──────── DATA TO USE

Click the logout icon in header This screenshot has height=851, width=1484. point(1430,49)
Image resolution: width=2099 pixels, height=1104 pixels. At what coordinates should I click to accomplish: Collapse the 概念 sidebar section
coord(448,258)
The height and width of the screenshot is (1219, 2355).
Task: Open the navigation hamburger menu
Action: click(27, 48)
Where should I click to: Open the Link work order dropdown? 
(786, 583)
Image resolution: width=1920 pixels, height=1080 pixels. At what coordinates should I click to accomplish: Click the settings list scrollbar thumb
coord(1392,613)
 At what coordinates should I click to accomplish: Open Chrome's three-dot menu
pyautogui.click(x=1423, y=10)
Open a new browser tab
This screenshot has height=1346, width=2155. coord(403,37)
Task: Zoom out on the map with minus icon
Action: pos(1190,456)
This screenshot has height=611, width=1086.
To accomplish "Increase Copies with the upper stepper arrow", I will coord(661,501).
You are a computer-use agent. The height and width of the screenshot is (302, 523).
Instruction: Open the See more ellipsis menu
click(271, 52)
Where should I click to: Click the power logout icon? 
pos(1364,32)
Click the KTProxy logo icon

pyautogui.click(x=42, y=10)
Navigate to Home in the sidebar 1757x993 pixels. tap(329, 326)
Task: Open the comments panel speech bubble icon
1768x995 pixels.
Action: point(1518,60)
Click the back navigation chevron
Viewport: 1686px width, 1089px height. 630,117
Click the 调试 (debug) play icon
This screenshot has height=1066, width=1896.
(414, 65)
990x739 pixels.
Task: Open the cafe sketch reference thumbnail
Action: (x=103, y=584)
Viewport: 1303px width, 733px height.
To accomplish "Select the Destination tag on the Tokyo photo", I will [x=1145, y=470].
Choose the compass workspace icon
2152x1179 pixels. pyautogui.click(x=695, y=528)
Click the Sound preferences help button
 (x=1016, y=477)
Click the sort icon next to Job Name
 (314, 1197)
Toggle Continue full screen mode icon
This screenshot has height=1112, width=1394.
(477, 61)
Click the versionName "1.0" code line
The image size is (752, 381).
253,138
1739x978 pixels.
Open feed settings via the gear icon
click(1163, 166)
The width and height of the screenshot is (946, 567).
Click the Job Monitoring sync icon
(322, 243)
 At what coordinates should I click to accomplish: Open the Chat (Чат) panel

────────────────

§ EXERCISE DIRECTIONS
Above are the entries. Copy exactly the part that opens with the line containing "Where should I click to: Click" and closes with the line containing "Click the 调试 (debug) play icon", and no more.

§ RESULT OF THE EXERCISE
Where should I click to: Click the power logout icon? 
pos(1364,32)
Click the KTProxy logo icon

pyautogui.click(x=42, y=10)
Navigate to Home in the sidebar 1757x993 pixels. tap(329, 326)
Task: Open the comments panel speech bubble icon
1768x995 pixels.
Action: point(1518,60)
Click the back navigation chevron
Viewport: 1686px width, 1089px height. 630,117
Click the 调试 (debug) play icon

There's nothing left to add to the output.